- What is being asked
Convert the data from the line containing "Where should I" through the line containing "Action: tap(1043, 622)", inclusive, into a numbered list, omitting blank lines and pictures.

/---

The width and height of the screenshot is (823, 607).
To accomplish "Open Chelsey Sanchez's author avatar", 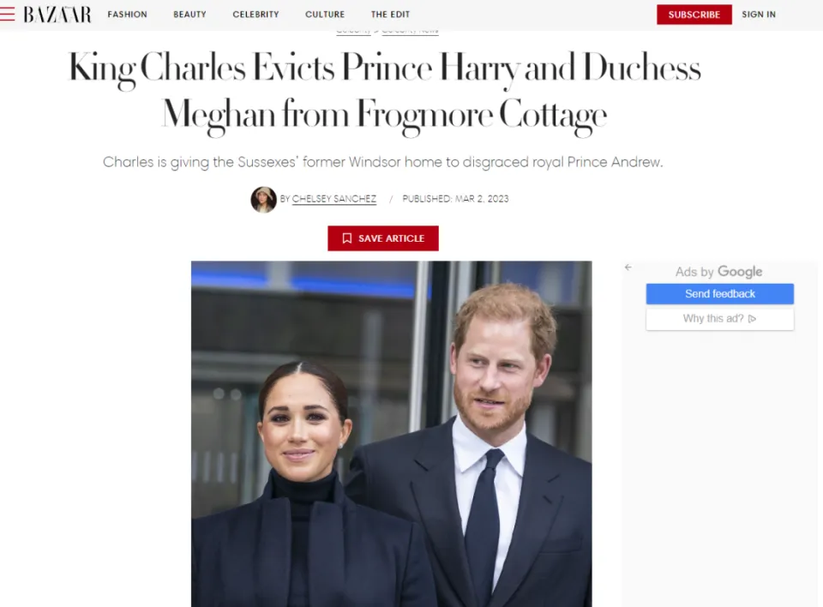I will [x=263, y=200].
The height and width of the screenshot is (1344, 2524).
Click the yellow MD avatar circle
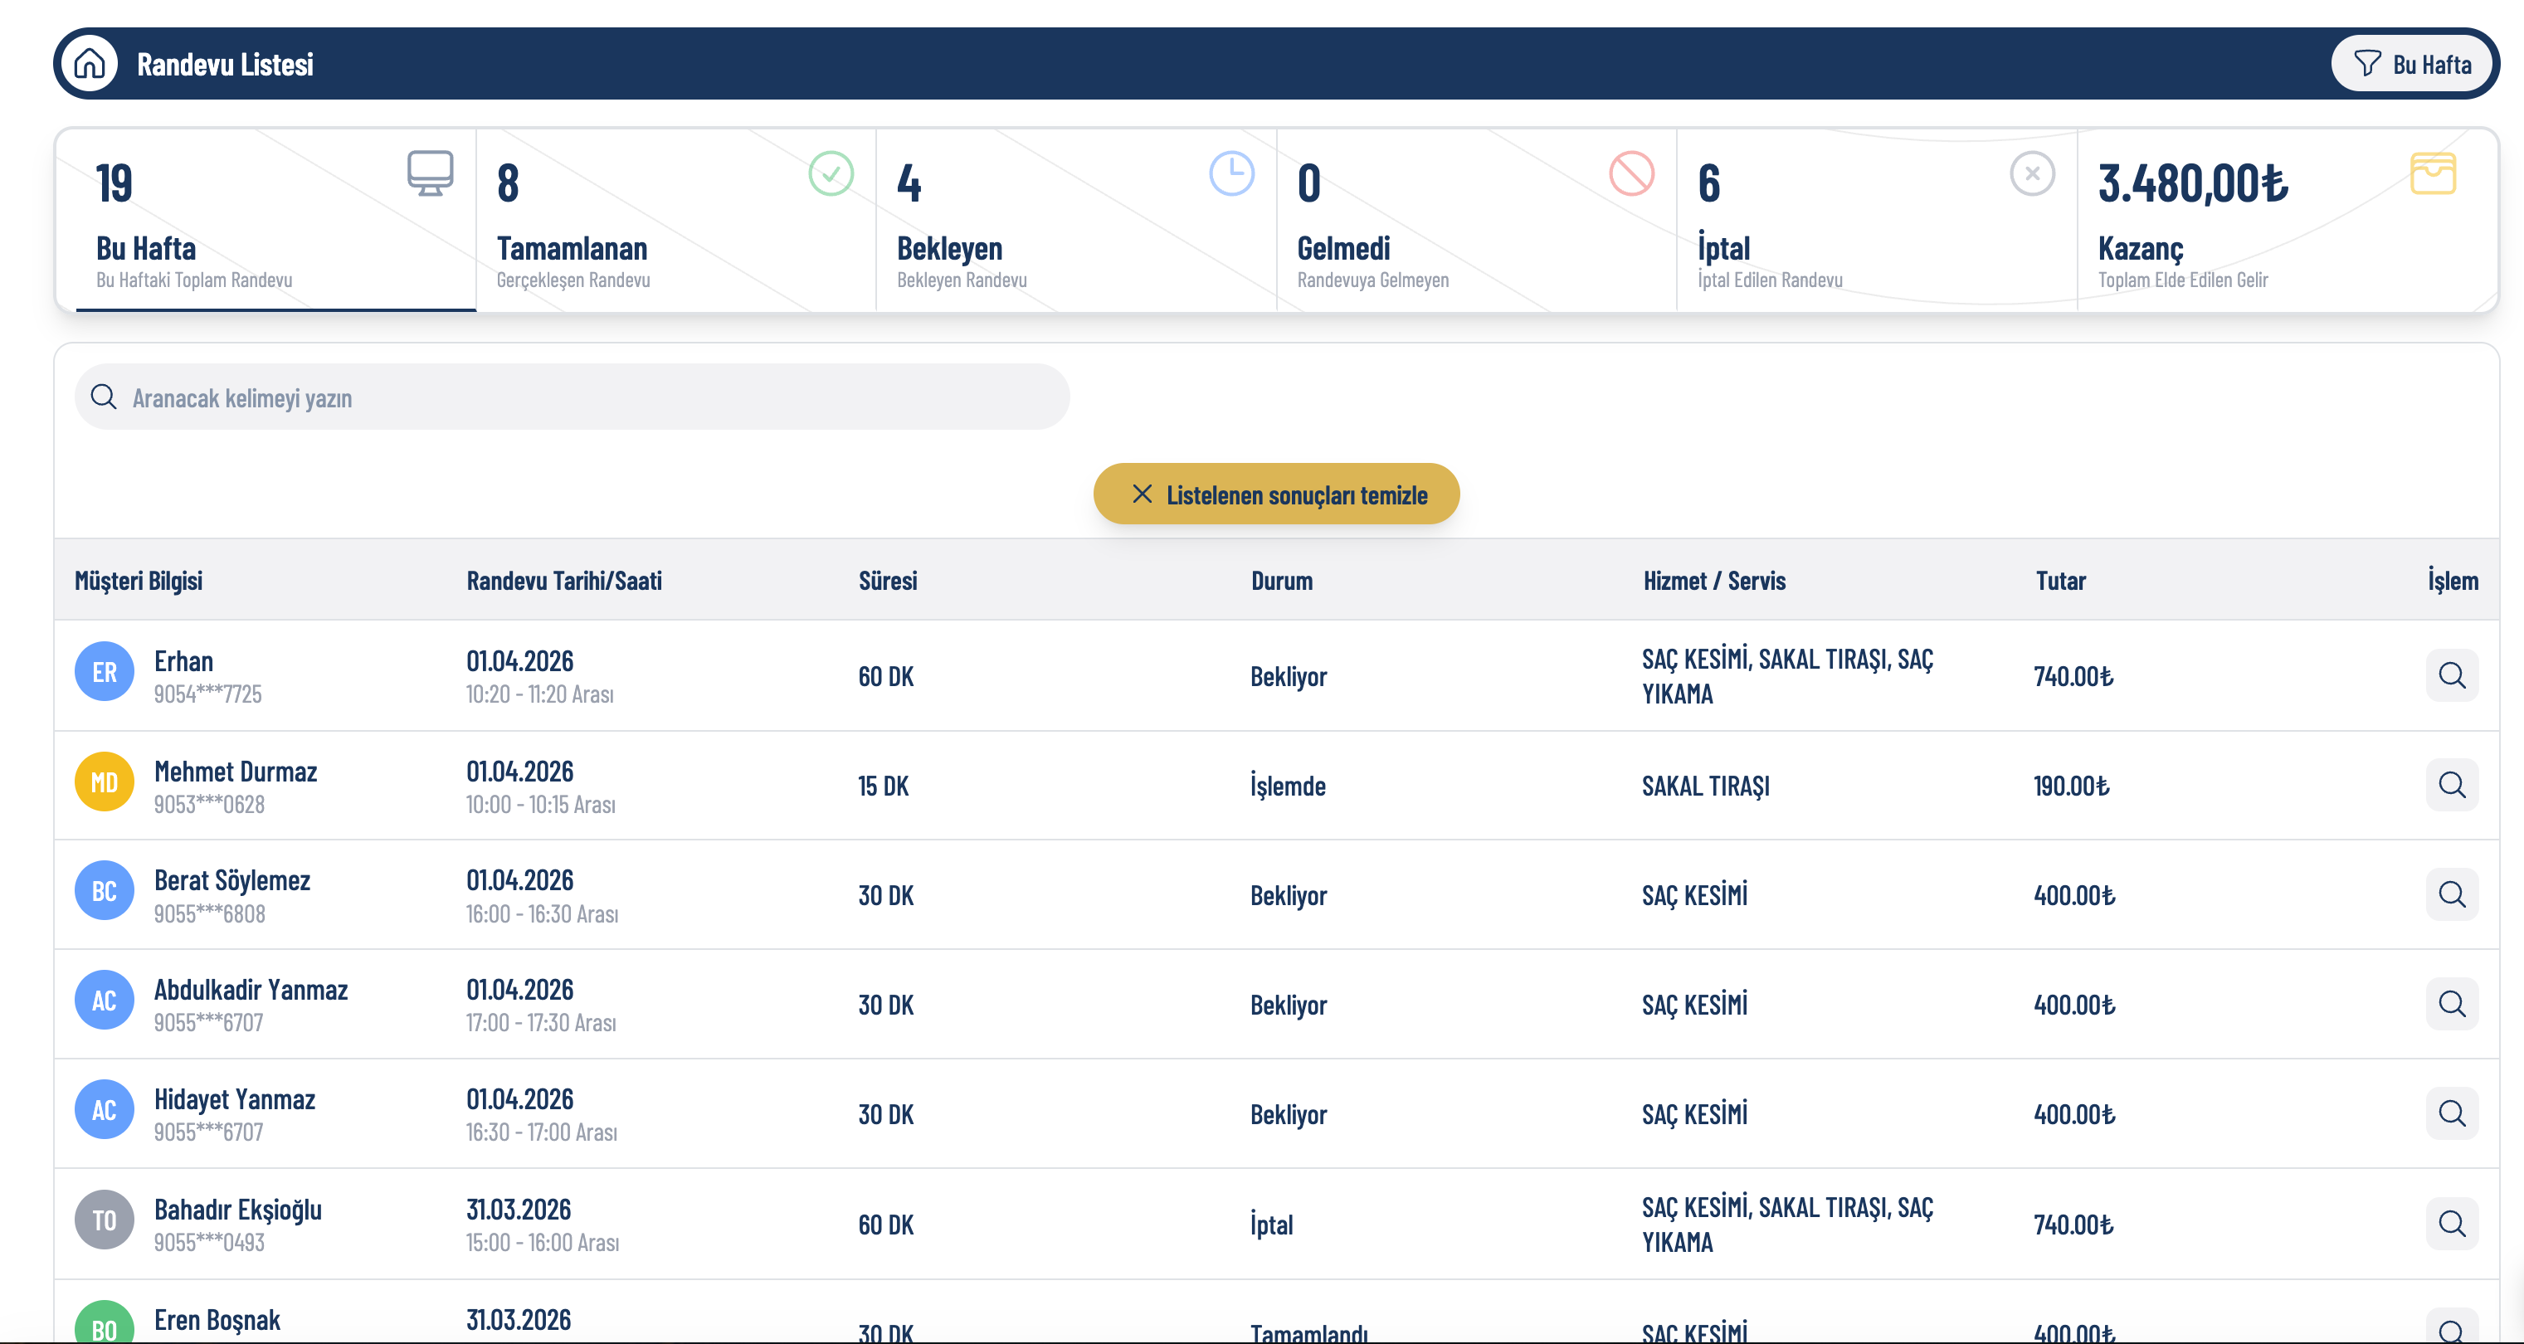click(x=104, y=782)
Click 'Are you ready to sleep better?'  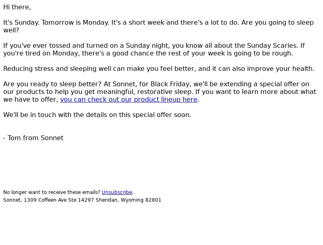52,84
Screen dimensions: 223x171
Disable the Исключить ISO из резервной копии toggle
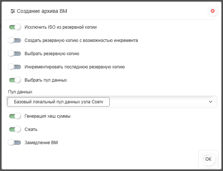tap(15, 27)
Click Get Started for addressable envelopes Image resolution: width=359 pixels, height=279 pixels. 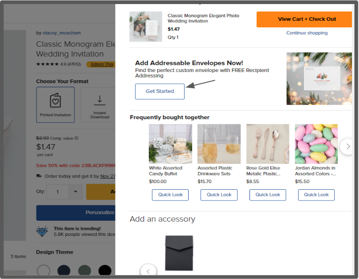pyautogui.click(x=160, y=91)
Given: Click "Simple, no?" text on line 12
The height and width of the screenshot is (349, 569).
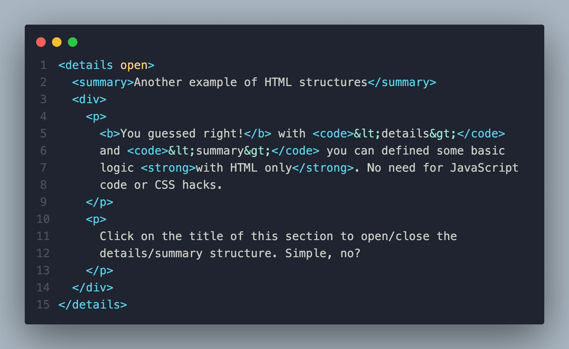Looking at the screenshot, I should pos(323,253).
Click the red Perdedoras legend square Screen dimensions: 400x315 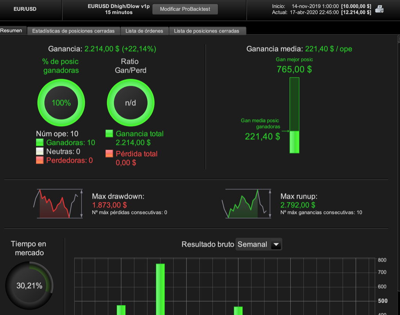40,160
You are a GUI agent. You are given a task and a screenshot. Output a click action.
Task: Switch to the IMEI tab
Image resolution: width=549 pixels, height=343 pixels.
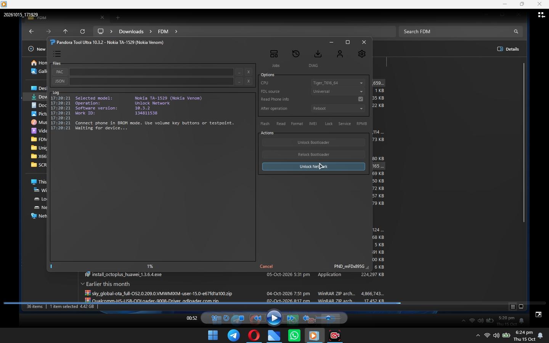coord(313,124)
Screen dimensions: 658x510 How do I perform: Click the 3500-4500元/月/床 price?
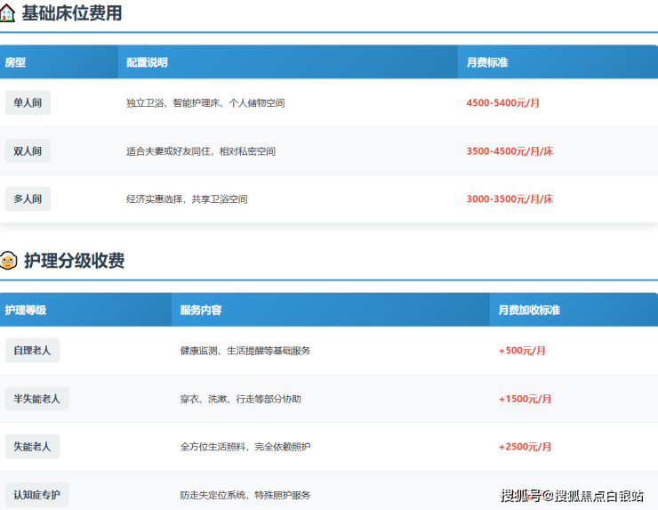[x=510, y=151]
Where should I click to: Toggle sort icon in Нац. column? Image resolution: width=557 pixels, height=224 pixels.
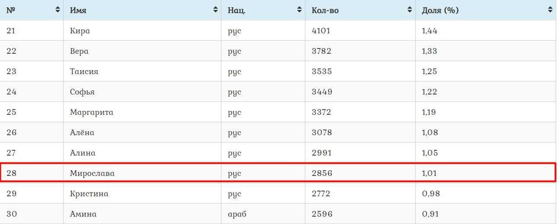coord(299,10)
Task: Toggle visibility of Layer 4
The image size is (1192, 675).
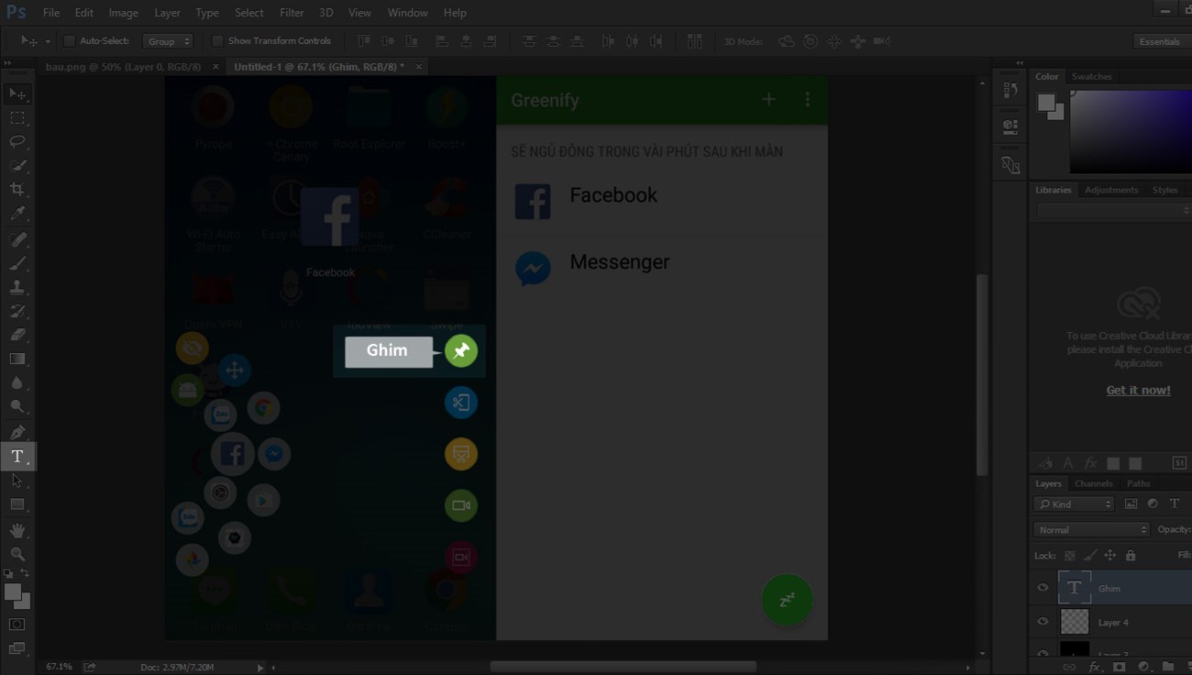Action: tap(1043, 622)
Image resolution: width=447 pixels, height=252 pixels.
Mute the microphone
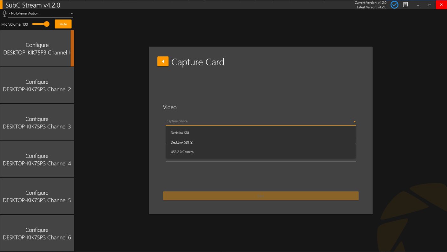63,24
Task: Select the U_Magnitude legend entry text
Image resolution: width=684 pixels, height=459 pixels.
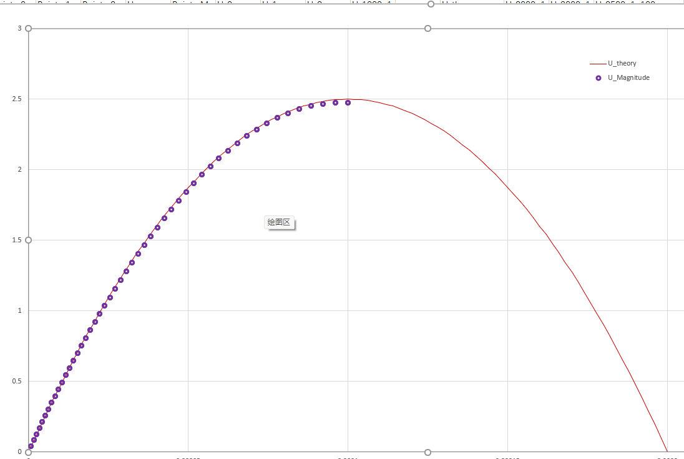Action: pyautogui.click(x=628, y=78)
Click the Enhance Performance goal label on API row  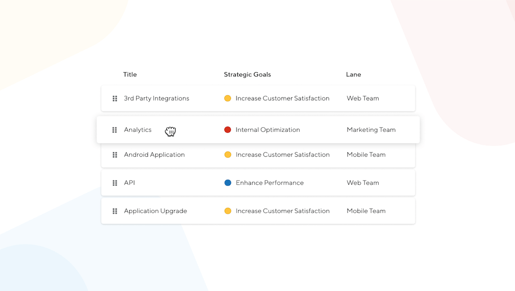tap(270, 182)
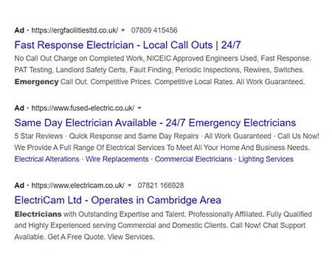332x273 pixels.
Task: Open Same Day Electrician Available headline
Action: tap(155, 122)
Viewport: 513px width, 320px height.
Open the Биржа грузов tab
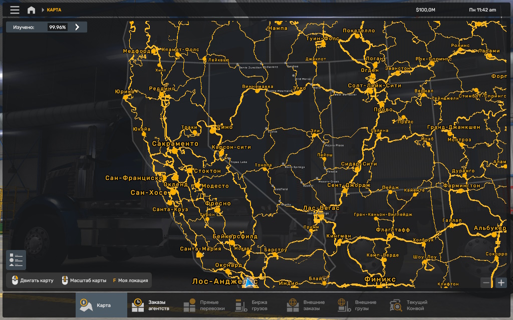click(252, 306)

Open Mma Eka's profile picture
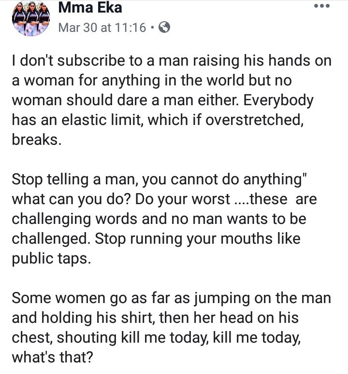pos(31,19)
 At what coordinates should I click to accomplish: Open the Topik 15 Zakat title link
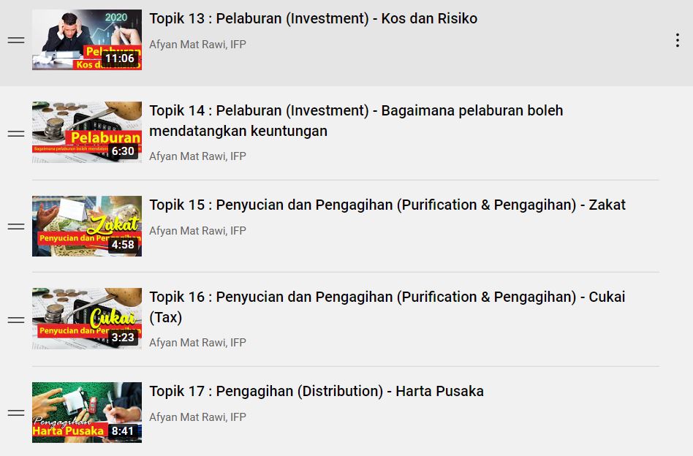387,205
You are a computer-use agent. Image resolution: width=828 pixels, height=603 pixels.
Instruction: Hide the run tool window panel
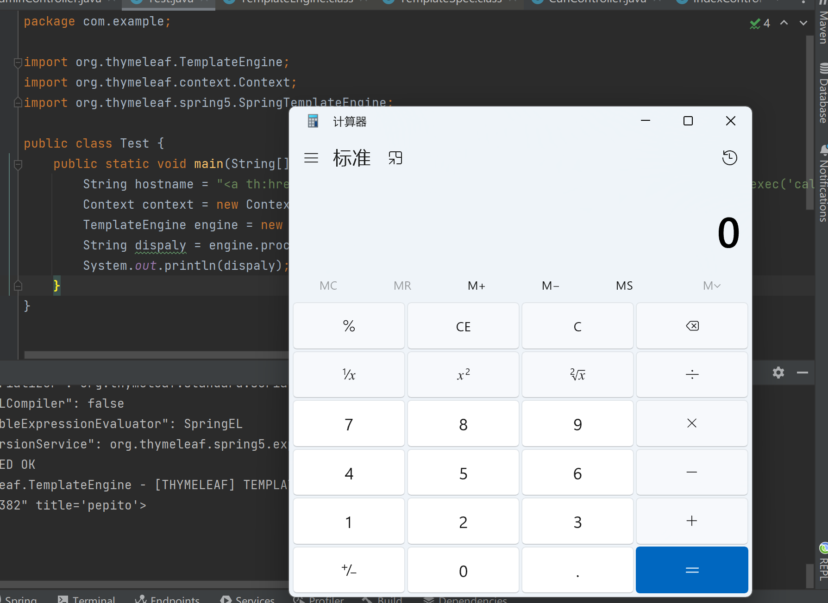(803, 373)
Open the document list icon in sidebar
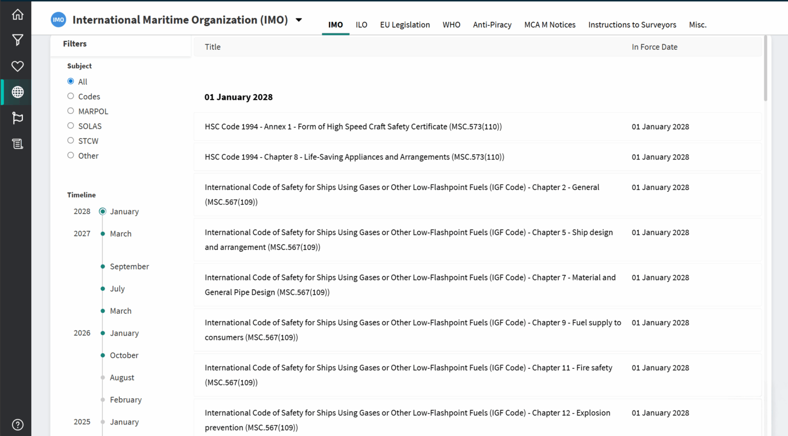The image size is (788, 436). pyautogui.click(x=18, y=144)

\---

- Full output
1. Where should I click to: Toggle sort icon in Нац. column? Image resolution: width=557 pixels, height=224 pixels.
2. coord(299,10)
3. Task: Toggle visibility of Layer 4
4. The image size is (1192, 675).
5. Action: tap(1043, 622)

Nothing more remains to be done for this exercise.